NLLLoss expects log-probabilities (the output of LogSoftmax) as input. It is usually paired with a LogSoftmax layer in the model’s forward pass rather than being used standalone. The loss decreases when the model assigns a higher probability to the correct class, making it a natural fit for multi-class problems when you want to apply a specific temperature or regularization to the softmax.


import torch
import torch.nn as nn

criterion = nn.NLLLoss()
log_probs = torch.tensor([[-0.2, -1.5, -0.5], [-0.8, -0.1, -2.0]])
targets = torch.tensor([0, 1])
loss = criterion(log_probs, targets)
print(loss)


tensor(0.1500)

KL Divergence and Advanced Losses

Beyond basic regression and classification, PyTorch provides losses for more specialized training scenarios.

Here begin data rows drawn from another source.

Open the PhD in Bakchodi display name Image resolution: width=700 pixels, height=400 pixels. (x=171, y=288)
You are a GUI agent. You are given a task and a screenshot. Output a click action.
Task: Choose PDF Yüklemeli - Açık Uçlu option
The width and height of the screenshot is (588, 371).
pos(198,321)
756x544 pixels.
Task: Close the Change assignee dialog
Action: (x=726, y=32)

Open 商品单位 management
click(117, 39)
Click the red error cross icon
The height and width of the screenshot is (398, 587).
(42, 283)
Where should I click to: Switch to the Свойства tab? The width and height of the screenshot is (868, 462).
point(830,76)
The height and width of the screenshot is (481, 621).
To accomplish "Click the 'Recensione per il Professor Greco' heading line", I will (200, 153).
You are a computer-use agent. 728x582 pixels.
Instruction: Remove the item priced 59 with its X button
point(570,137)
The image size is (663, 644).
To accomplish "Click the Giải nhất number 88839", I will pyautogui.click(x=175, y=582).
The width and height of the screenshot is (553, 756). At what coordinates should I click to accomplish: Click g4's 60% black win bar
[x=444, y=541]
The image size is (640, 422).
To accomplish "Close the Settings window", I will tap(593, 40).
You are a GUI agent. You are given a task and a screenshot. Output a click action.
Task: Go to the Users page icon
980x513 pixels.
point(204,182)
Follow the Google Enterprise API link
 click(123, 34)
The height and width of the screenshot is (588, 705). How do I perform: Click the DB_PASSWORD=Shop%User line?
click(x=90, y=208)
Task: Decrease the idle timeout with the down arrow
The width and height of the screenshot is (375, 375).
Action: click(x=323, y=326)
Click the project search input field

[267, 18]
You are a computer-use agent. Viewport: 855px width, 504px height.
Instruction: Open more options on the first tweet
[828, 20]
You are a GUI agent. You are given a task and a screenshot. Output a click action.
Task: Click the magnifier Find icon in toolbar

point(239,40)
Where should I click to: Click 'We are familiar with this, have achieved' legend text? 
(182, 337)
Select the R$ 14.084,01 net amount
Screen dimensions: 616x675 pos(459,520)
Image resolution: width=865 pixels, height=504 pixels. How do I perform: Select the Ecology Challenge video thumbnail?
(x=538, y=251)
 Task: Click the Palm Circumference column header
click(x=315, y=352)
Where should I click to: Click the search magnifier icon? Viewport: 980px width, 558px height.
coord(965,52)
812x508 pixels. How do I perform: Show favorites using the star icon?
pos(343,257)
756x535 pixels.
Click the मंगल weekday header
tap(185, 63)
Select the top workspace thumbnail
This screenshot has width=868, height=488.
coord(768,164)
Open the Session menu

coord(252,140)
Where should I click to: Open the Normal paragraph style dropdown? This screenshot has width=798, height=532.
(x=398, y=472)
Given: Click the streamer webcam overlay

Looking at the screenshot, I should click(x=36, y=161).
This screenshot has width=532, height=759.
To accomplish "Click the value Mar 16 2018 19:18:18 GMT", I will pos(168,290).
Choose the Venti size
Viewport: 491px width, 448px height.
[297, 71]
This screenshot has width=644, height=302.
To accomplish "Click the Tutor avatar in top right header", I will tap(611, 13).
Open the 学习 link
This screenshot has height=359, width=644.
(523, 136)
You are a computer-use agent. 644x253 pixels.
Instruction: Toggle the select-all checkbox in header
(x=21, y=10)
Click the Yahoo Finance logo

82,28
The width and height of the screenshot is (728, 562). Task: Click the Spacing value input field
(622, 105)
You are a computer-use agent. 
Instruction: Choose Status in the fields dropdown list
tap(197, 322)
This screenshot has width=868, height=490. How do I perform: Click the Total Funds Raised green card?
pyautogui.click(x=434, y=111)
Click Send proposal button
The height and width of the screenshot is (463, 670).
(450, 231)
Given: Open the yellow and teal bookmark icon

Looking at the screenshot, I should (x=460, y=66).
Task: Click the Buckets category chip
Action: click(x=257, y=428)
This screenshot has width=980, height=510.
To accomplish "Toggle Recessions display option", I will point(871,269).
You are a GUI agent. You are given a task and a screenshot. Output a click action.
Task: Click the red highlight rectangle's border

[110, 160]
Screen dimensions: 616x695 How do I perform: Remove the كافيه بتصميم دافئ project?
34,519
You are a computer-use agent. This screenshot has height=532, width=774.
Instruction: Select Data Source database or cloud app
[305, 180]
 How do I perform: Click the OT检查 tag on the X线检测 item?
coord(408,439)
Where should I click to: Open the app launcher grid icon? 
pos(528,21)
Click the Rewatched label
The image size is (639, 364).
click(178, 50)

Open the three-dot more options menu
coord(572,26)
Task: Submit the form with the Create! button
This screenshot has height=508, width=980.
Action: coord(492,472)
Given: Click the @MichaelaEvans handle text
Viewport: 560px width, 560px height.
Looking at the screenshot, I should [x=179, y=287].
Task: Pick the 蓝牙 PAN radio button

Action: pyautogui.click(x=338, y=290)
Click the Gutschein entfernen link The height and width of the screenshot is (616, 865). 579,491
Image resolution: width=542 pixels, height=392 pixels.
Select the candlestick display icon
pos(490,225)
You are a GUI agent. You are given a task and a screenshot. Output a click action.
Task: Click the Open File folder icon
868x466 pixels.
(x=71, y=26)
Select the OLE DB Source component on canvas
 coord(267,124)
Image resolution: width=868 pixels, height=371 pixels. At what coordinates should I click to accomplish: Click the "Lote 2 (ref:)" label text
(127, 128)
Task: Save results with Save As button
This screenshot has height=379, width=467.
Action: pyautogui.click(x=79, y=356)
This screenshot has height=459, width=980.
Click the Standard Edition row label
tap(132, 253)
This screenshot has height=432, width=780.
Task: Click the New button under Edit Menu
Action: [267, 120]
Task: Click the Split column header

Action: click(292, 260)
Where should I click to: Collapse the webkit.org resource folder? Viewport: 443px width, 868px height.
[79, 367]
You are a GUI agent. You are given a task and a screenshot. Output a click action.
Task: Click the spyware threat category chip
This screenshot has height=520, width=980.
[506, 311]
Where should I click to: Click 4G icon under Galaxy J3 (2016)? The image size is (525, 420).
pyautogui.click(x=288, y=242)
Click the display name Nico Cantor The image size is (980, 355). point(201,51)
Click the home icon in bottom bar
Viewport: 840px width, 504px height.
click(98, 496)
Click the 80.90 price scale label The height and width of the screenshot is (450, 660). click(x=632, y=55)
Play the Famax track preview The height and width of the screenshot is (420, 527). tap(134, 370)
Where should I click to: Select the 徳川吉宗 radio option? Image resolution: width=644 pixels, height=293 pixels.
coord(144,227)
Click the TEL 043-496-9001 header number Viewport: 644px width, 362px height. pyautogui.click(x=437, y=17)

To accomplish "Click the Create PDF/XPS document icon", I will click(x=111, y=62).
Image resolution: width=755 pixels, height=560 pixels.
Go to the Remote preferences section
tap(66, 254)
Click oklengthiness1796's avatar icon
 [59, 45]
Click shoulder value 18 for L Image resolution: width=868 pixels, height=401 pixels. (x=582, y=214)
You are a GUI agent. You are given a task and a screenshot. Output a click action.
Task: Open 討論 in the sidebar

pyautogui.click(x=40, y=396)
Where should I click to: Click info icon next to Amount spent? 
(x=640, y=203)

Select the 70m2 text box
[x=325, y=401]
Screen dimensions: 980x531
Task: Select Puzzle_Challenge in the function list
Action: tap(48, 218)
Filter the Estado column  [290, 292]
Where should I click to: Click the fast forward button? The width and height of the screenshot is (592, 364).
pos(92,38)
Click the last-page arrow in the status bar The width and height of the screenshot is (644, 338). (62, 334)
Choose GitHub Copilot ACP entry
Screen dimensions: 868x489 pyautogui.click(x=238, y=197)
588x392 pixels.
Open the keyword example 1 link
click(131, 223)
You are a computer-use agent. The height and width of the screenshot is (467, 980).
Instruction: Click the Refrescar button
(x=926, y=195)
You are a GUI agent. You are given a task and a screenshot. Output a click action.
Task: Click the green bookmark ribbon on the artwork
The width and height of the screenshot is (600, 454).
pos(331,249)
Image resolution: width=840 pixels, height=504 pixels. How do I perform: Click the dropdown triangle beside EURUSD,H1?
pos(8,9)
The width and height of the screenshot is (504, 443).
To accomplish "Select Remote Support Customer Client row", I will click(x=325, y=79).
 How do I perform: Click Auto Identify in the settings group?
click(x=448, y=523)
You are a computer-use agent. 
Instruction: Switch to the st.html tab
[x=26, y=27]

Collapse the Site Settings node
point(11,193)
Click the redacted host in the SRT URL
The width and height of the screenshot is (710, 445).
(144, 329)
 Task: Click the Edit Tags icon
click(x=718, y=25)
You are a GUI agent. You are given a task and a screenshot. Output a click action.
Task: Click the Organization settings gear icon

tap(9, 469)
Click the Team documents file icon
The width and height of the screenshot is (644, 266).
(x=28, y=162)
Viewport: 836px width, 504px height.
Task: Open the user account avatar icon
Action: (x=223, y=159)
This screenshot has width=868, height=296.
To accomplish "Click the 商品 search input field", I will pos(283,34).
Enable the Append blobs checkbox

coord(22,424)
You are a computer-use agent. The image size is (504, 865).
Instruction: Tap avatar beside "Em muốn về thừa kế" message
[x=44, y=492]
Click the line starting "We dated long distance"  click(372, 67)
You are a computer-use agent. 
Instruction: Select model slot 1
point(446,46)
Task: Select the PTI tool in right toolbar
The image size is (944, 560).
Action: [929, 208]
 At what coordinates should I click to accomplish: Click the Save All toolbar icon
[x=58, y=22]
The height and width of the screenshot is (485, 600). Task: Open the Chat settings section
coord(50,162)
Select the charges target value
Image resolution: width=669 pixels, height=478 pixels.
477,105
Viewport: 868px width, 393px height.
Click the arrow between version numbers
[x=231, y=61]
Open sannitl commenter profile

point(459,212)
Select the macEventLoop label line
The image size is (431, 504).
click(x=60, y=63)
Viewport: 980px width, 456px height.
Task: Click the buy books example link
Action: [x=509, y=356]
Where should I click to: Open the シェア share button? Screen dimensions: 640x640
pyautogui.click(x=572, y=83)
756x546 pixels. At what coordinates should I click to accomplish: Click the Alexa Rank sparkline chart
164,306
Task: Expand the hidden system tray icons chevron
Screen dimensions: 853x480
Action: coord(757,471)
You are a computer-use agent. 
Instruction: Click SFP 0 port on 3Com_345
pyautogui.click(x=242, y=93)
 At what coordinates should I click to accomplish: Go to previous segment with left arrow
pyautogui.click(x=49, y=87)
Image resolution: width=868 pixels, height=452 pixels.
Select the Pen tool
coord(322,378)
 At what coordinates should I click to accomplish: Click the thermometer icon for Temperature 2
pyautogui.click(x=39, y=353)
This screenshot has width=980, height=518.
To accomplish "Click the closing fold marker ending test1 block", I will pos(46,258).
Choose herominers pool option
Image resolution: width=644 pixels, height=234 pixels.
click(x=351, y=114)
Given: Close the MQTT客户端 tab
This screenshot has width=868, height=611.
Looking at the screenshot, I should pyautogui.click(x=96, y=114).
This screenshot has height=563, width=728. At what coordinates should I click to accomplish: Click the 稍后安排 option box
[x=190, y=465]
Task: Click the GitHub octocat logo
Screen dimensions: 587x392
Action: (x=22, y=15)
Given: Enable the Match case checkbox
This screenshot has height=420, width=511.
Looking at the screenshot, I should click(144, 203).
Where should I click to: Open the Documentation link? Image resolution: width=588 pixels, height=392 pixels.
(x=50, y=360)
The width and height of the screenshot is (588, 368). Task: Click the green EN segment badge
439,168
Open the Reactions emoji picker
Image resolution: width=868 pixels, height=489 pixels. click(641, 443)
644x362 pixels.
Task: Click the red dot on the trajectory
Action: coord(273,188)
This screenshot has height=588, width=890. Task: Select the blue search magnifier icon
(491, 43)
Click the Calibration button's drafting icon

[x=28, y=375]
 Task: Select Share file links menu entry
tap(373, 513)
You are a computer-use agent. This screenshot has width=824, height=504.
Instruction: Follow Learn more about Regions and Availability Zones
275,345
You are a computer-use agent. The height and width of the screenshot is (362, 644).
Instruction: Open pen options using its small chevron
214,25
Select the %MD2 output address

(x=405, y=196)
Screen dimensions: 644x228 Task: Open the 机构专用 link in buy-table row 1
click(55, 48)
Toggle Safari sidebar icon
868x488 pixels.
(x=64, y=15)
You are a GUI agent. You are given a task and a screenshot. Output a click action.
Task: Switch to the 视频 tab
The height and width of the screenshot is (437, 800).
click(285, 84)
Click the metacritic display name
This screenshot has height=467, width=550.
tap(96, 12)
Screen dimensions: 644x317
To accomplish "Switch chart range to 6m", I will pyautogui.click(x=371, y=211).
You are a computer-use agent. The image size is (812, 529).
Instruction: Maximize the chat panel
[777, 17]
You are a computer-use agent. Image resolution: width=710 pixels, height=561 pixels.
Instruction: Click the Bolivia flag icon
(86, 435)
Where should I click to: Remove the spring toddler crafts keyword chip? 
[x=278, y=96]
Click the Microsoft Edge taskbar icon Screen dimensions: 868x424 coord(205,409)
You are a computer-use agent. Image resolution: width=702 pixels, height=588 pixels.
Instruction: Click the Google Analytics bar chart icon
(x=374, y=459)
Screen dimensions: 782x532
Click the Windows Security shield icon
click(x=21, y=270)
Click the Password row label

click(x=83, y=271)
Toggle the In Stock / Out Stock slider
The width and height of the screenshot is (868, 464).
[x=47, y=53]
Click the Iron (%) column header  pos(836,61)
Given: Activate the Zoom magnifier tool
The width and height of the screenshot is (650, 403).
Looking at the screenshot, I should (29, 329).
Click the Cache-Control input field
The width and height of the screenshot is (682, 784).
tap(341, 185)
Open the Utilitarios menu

KL Divergence measures how one probability distribution diverges from a reference distribution. KLDivLoss expects the model output in log-probability form. It shows up in variational autoencoders and GANs, knowledge distillation, and any task where you want to match a predicted distribution to a target distribution rather than predicting a single label.


import torch
import torch.nn as nn

criterion = nn.KLDivLoss(reduction='batchmean')
pred_log_probs = torch.log(torch.tensor([[0.4, 0.3, 0.3], [0.2, 0.7, 0.1]]))
targets = torch.tensor([[0.5, 0.25, 0.25], [0.1, 0.8, 0.1]])
loss = criterion(pred_log_probs, targets)
print(loss)


tensor(0.0290)

HuberLoss behaves like L1Loss for large errors beyond a threshold and like MSELoss for small errors. This makes it more stable near the optimum where gradients are small, while still being robust to outliers. The threshold is controlled by the delta parameter. SmoothL1Loss is a simplified version with delta fixed at 1.0, and is the loss used in the SSD object detection model.


import torch
import torch.nn as nn

criterion = nn.HuberLoss(delta=1.0)
predictions = torch.tensor([1.0, 2.5, 10.0])
targets = torch.tensor([1.1, 2.0, 8.0])
loss = criterion(predictions, targets)
print(loss)


tensor(0.5433)

TripletMarginLoss is used in metric learning and face recognition. It takes an anchor, a positive example (same class as anchor), and a negative example (different class), then tries to make the anchor closer to the positive than to the negative by at least a margin. CosineEmbeddingLoss uses cosine distance instead of Euclidean distance, which makes it useful when the direction of the embedding vector matters more than its magnitude.


import torch
import torch.nn as nn

criterion = nn.TripletMarginLoss(margin=1.0, p=2)
anchor = torch.tensor([[1.0, 0.0, 0.0]])
positive = torch.tensor([[0.0, 1.0, 0.0]])
negative = torch.tensor([[0.0, 0.0, 1.0]])
loss = criterion(anchor, positive, negative)
print(loss)


tensor(1.0000)


import torch
import torch.nn as nn

criterion = nn.CosineEmbeddingLoss(margin=0.5)
input1 = torch.tensor([[1.0, 0.5, 0.2], [1.0, 0.0, 0.0]])
input2 = torch.tensor([[0.9, 0.6, 0.3], [0.0, 1.0, 0.0]])
target = torch.tensor([1.0, -1.0])
loss = criterion(input1, input2, target)
print(loss)


tensor(0.0058)

Custom Loss Functions and Training Loops

Sometimes none of the built-in losses fit your task. A custom loss is just an nn.Module with a forward method that takes predictions and targets and returns a scalar tensor. You can use any PyTorch operations inside, including other nn.Module layers if you need learnable parameters in the loss itself. These custom losses become especially useful when training GANs, where you need separate generator and discriminator losses, or in multi-task learning where different outputs should be weighted differently.


import torch
import torch.nn as nn

class WeightedMSELoss(nn.Module):
    def __init__(self, weights):
        super().__init__()
        self.weights = weights

    def forward(self, predictions, targets):
        squared_error = (predictions - targets) ** 2
        weighted_error = squared_error * self.weights
        return weighted_error.mean()

weights = torch.tensor([1.0, 2.0, 1.0])
criterion = WeightedMSELoss(weights)
predictions = torch.tensor([1.2, 3.5, 2.0])
targets = torch.tensor([1.0, 3.0, 2.0])
loss = criterion(predictions, targets)
print(loss)


tensor(0.1800)

All PyTorch loss functions integrate the same way into a training loop. You compute the loss, call loss.backward() to compute gradients, then optimizer.step() to update weights. Here is a minimal example with CrossEntropyLoss for a multi-class classification problem.


import torch
import torch.nn as nn

model = nn.Linear(10, 3)
criterion = nn.CrossEntropyLoss()
optimizer = torch.optim.Adam(model.parameters(), lr=0.001)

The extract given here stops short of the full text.